Crate arc_swap

source ·
Expand description

Making Arc itself atomic

This library provides the ArcSwapAny type (which you probably don’t want to use directly) and several type aliases that set it up for common use cases:

Note that as these are type aliases, the useful methods are defined on ArcSwapAny directly and you want to look at its documentation, not on the aliases.

This is similar to RwLock<Arc<T>>, but it is faster, the readers are never blocked (not even by writes) and it is more configurable.

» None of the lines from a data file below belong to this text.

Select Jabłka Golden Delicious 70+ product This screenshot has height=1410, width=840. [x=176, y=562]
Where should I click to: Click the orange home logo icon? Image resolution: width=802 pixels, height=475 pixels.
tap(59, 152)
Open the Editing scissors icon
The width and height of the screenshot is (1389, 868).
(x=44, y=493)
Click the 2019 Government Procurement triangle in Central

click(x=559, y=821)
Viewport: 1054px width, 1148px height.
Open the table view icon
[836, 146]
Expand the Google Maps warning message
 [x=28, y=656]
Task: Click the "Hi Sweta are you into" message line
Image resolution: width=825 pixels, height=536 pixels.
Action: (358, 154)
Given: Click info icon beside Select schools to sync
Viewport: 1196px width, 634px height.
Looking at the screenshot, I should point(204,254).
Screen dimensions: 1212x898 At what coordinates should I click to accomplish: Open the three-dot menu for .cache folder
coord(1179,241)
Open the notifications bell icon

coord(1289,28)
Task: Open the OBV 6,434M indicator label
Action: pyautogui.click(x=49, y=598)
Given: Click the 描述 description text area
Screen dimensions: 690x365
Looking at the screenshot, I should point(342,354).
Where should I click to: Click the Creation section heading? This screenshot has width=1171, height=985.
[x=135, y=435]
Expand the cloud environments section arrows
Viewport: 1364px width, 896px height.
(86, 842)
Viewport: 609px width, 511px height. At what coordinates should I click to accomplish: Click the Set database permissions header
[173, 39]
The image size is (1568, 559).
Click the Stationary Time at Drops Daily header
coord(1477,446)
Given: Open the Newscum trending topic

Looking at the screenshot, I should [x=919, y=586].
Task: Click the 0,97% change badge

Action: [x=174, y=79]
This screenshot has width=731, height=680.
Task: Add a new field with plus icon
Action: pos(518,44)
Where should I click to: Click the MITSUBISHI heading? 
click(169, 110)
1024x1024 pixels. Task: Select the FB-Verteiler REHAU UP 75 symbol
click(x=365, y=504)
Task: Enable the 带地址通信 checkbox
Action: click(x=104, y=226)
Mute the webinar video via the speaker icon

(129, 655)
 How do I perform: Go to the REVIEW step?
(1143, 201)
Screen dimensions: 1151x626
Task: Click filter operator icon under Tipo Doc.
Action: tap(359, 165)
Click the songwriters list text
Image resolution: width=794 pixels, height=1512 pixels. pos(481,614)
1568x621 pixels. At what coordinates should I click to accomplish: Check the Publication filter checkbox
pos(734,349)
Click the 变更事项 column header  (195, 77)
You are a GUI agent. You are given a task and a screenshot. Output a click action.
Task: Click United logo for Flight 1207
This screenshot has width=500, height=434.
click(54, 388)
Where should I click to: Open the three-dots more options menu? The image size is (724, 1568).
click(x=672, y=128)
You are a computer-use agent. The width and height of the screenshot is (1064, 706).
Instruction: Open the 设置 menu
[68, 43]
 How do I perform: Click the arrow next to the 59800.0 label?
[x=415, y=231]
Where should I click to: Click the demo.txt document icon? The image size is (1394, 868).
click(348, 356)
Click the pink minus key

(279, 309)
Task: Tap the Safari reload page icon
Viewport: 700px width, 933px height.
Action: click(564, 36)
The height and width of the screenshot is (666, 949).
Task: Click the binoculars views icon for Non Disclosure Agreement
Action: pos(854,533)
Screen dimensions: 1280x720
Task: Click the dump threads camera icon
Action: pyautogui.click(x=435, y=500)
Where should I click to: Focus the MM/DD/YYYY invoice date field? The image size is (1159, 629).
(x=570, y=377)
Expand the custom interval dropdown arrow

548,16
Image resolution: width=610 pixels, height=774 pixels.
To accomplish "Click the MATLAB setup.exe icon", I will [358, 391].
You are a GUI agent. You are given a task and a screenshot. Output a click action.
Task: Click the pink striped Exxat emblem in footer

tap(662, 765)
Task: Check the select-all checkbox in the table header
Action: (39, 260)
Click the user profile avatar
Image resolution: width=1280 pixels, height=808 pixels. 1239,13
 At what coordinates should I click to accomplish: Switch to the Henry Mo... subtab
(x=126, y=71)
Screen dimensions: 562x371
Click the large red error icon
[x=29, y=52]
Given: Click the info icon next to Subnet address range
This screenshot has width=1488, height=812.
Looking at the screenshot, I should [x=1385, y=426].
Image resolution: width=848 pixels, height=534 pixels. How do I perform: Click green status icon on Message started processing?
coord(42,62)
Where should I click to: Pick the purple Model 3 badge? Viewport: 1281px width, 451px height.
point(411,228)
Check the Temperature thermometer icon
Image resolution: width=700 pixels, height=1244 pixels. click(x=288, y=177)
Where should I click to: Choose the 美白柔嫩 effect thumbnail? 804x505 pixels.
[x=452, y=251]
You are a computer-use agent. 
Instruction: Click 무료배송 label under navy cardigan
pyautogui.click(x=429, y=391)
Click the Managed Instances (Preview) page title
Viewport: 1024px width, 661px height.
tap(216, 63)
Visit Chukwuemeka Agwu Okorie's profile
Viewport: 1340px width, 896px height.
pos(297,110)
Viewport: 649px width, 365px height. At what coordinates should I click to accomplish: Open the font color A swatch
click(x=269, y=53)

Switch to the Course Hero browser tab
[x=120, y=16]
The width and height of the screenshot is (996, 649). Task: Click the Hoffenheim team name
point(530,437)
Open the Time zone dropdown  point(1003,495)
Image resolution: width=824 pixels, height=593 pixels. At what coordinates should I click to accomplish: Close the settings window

Or, you can look at it this way. There’s Arc<T> ‒ it knows when it stops being used and therefore can clean up memory. But once there’s a Arc<T> somewhere, shared between threads, it has to keep pointing to the same thing. On the other hand, there’s AtomicPtr which can be changed even when shared between threads, but it doesn’t know when the data pointed to is no longer in use so it doesn’t clean up. This is a hybrid between the two.

Motivation

First, the C++ shared_ptr can act this way. The fact that it’s only the surface API and all the implementations I could find hide a mutex inside wasn’t known to me when I started working on this. So I decided Rust needs to keep up there.

Second, I like hard problems and this seems like an apt supply of them.

And third, I actually have few use cases for something like this.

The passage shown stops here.